Provided entries »
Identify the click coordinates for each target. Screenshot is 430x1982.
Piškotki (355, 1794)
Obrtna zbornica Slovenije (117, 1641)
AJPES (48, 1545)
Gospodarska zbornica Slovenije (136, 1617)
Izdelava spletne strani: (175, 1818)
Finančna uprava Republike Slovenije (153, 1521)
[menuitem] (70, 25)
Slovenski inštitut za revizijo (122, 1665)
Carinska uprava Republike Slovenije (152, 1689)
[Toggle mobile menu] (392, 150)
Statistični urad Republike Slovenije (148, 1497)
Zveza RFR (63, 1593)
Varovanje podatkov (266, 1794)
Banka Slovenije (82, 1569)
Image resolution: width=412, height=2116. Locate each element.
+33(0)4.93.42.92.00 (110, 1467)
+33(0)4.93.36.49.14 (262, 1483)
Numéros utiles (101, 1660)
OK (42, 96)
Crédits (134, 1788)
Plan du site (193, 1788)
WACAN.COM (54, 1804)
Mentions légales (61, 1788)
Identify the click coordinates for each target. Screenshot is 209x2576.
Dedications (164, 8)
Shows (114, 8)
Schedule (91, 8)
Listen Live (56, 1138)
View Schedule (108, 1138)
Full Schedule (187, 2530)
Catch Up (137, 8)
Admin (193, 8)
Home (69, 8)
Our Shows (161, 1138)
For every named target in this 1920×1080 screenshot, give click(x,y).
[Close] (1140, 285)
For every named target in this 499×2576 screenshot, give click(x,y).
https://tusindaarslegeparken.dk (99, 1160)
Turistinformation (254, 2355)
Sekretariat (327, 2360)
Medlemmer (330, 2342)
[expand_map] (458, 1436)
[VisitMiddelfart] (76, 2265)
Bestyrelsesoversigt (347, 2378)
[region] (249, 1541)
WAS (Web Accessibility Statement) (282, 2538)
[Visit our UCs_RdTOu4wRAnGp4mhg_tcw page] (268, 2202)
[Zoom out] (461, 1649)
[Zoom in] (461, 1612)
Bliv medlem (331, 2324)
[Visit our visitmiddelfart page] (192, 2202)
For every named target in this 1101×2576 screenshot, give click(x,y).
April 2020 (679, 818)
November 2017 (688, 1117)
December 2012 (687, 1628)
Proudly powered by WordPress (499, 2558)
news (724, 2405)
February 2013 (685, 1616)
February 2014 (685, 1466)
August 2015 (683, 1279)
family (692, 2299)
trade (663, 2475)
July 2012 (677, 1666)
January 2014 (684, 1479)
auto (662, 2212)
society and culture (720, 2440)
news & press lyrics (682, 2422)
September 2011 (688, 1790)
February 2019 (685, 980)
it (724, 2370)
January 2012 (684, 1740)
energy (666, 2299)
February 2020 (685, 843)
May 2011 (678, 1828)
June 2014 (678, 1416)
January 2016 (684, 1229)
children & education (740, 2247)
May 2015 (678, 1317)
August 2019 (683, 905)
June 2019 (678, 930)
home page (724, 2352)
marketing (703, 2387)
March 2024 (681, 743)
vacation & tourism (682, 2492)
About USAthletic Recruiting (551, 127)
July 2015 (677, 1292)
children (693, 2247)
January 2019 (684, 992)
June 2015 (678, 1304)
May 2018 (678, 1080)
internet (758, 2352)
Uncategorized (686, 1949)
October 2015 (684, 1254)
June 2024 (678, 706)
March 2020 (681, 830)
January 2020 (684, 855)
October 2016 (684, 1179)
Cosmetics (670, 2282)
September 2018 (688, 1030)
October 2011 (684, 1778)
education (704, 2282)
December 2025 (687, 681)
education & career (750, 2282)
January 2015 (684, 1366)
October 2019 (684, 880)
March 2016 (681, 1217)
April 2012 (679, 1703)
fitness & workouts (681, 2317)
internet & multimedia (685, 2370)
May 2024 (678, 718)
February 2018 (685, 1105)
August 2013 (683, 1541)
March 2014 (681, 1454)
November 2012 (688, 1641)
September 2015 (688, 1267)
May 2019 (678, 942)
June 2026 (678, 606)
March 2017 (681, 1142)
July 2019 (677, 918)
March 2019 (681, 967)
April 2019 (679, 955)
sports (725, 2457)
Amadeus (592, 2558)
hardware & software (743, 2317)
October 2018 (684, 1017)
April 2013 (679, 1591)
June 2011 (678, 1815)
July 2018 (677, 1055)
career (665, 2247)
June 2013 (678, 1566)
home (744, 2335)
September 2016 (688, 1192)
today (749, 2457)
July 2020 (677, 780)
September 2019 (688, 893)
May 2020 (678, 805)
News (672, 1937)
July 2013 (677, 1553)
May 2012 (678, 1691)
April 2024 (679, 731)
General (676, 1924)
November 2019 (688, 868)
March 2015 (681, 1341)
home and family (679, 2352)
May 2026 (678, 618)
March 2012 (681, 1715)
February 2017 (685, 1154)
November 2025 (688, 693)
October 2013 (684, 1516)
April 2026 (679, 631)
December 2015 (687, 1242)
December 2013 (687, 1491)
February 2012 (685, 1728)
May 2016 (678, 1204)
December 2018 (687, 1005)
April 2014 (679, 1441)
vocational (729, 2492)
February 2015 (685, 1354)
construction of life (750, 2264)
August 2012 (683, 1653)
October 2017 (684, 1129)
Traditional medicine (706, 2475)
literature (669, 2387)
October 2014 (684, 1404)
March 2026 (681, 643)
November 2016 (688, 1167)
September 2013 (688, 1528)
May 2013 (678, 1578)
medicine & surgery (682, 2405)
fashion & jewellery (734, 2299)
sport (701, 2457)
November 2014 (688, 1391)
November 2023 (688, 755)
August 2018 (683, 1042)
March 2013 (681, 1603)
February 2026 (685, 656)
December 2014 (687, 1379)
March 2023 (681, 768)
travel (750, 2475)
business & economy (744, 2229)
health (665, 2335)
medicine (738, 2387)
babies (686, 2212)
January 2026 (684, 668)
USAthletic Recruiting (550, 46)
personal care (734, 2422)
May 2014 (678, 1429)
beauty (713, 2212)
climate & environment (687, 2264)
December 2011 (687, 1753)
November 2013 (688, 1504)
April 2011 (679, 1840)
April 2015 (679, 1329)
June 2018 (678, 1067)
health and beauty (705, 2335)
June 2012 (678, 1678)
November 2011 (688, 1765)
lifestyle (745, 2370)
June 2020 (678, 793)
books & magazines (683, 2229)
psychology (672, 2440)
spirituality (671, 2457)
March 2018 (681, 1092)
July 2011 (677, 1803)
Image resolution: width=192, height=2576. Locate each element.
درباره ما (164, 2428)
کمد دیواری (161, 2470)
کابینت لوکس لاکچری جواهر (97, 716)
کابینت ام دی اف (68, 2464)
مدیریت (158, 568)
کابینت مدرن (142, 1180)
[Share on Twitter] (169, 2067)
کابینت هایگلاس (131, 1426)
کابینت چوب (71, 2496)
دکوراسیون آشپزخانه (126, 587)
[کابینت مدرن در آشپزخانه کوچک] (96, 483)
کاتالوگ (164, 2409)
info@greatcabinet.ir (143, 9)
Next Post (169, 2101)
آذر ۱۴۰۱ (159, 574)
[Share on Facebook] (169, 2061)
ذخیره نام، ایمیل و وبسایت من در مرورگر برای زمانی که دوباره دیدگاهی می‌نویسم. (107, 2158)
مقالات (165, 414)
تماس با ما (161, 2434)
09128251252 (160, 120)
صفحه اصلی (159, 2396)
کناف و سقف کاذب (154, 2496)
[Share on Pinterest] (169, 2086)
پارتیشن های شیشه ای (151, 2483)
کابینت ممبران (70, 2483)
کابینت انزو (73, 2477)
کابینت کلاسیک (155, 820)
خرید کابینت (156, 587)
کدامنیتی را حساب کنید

Work task » Output the listing exactly. Leave no line out.

Response »
Identify the click coordinates for each target. Screenshot is 430x1982.
Piškotki (355, 1794)
Obrtna zbornica Slovenije (117, 1641)
AJPES (48, 1545)
Gospodarska zbornica Slovenije (136, 1617)
Izdelava spletne strani: (175, 1818)
Finančna uprava Republike Slovenije (153, 1521)
[menuitem] (70, 25)
Slovenski inštitut za revizijo (122, 1665)
Carinska uprava Republike Slovenije (152, 1689)
[Toggle mobile menu] (392, 150)
Statistični urad Republike Slovenije (148, 1497)
Zveza RFR (63, 1593)
Varovanje podatkov (266, 1794)
Banka Slovenije (82, 1569)
Image resolution: width=412, height=2116. Locate each element.
+33(0)4.93.42.92.00 (110, 1467)
+33(0)4.93.36.49.14 (262, 1483)
Numéros utiles (101, 1660)
OK (42, 96)
Crédits (134, 1788)
Plan du site (193, 1788)
WACAN.COM (54, 1804)
Mentions légales (61, 1788)
Identify the click coordinates for each target. Screenshot is 209x2576.
Dedications (164, 8)
Shows (114, 8)
Schedule (91, 8)
Listen Live (56, 1138)
View Schedule (108, 1138)
Full Schedule (187, 2530)
Catch Up (137, 8)
Admin (193, 8)
Home (69, 8)
Our Shows (161, 1138)
For every named target in this 1920×1080 screenshot, give click(x,y).
[Close] (1140, 285)
For every named target in this 499×2576 screenshot, give click(x,y).
https://tusindaarslegeparken.dk (99, 1160)
Turistinformation (254, 2355)
Sekretariat (327, 2360)
Medlemmer (330, 2342)
[expand_map] (458, 1436)
[VisitMiddelfart] (76, 2265)
Bestyrelsesoversigt (347, 2378)
[region] (249, 1541)
WAS (Web Accessibility Statement) (282, 2538)
[Visit our UCs_RdTOu4wRAnGp4mhg_tcw page] (268, 2202)
[Zoom out] (461, 1649)
[Zoom in] (461, 1612)
Bliv medlem (331, 2324)
[Visit our visitmiddelfart page] (192, 2202)
For every named target in this 1101×2576 screenshot, give click(x,y).
April 2020 (679, 818)
November 2017 (688, 1117)
December 2012 (687, 1628)
Proudly powered by WordPress (499, 2558)
news (724, 2405)
February 2013 (685, 1616)
February 2014 (685, 1466)
August 2015 (683, 1279)
family (692, 2299)
trade (663, 2475)
July 2012 (677, 1666)
January 2014 (684, 1479)
auto (662, 2212)
society and culture (720, 2440)
news & press lyrics (682, 2422)
September 2011 (688, 1790)
February 2019 (685, 980)
it (724, 2370)
January 2012 (684, 1740)
energy (666, 2299)
February 2020 (685, 843)
May 2011 (678, 1828)
June 2014 (678, 1416)
January 2016 (684, 1229)
children & education (740, 2247)
May 2015 (678, 1317)
August 2019 (683, 905)
June 2019 (678, 930)
home page (724, 2352)
marketing (703, 2387)
March 2024 (681, 743)
vacation & tourism (682, 2492)
About USAthletic Recruiting (551, 127)
July 2015 (677, 1292)
children (693, 2247)
January 2019 (684, 992)
June 2015 (678, 1304)
May 2018 (678, 1080)
internet (758, 2352)
Uncategorized (686, 1949)
October 2015 (684, 1254)
June 2024 (678, 706)
March 2020 (681, 830)
January 2020 (684, 855)
October 2016 (684, 1179)
Cosmetics (670, 2282)
September 2018 (688, 1030)
October 2011 (684, 1778)
education (704, 2282)
December 2025 (687, 681)
education & career (750, 2282)
January 2015 (684, 1366)
October 2019 (684, 880)
March 2016 (681, 1217)
April 2012 (679, 1703)
fitness & workouts (681, 2317)
internet & multimedia (685, 2370)
May 2024 (678, 718)
February 2018 (685, 1105)
August 2013 (683, 1541)
March 2014 (681, 1454)
November 2012 (688, 1641)
September 2015 (688, 1267)
May 2019 (678, 942)
June 2026 (678, 606)
March 2017 (681, 1142)
July 2019 (677, 918)
March 2019 (681, 967)
April 2019 (679, 955)
sports (725, 2457)
Amadeus (592, 2558)
hardware & software (743, 2317)
October 2018 (684, 1017)
April 2013 (679, 1591)
June 2011 (678, 1815)
July 2018 (677, 1055)
career (665, 2247)
June 2013 (678, 1566)
home (744, 2335)
September 2016 (688, 1192)
today (749, 2457)
July 2020 (677, 780)
September 2019 (688, 893)
May 2020 (678, 805)
News (672, 1937)
July 2013 (677, 1553)
May 2012 (678, 1691)
April 2024 (679, 731)
General (676, 1924)
November 2019 (688, 868)
March 2015 (681, 1341)
home and family (679, 2352)
May 2026 (678, 618)
March 2012 (681, 1715)
February 2017 (685, 1154)
November 2025 (688, 693)
October 2013 (684, 1516)
April 2026 (679, 631)
December 2015 (687, 1242)
December 2013 (687, 1491)
February 2012 (685, 1728)
May 2016 (678, 1204)
December 2018 (687, 1005)
April 2014 (679, 1441)
vocational (729, 2492)
February 2015 (685, 1354)
construction of life (750, 2264)
August 2012 (683, 1653)
October 2017 (684, 1129)
Traditional medicine (706, 2475)
literature (669, 2387)
October 2014 (684, 1404)
March 2026 (681, 643)
November 2016 (688, 1167)
September 2013 (688, 1528)
May 2013 (678, 1578)
medicine & surgery (682, 2405)
fashion & jewellery (734, 2299)
sport (701, 2457)
November 2014 (688, 1391)
November 2023 (688, 755)
August 2018 (683, 1042)
March 2013 (681, 1603)
February 2026 (685, 656)
December 2014 (687, 1379)
March 2023 (681, 768)
travel (750, 2475)
business & economy (744, 2229)
health (665, 2335)
medicine (738, 2387)
babies (686, 2212)
January 2026 (684, 668)
USAthletic Recruiting (550, 46)
personal care (734, 2422)
May 2014 (678, 1429)
beauty (713, 2212)
climate & environment (687, 2264)
December 2011 (687, 1753)
November 2013 (688, 1504)
April 2011 (679, 1840)
April 2015 (679, 1329)
June 2018 (678, 1067)
health and beauty (705, 2335)
June 2012 (678, 1678)
November 2011 (688, 1765)
lifestyle (745, 2370)
June 2020 (678, 793)
books & magazines (683, 2229)
psychology (672, 2440)
spirituality (671, 2457)
March 2018 (681, 1092)
July 2011 (677, 1803)
Image resolution: width=192, height=2576. Locate each element.
درباره ما (164, 2428)
کمد دیواری (161, 2470)
کابینت لوکس لاکچری جواهر (97, 716)
کابینت ام دی اف (68, 2464)
مدیریت (158, 568)
کابینت مدرن (142, 1180)
[Share on Twitter] (169, 2067)
کابینت هایگلاس (131, 1426)
کابینت چوب (71, 2496)
دکوراسیون آشپزخانه (126, 587)
[کابینت مدرن در آشپزخانه کوچک] (96, 483)
کاتالوگ (164, 2409)
info@greatcabinet.ir (143, 9)
Next Post (169, 2101)
آذر ۱۴۰۱ (159, 574)
[Share on Facebook] (169, 2061)
ذخیره نام، ایمیل و وبسایت من در مرورگر برای زمانی که دوباره دیدگاهی می‌نویسم. (107, 2158)
مقالات (165, 414)
تماس با ما (161, 2434)
09128251252 (160, 120)
صفحه اصلی (159, 2396)
کناف و سقف کاذب (154, 2496)
[Share on Pinterest] (169, 2086)
پارتیشن های شیشه ای (151, 2483)
کابینت ممبران (70, 2483)
کابینت انزو (73, 2477)
کابینت کلاسیک (155, 820)
خرید کابینت (156, 587)
کدامنیتی را حساب کنید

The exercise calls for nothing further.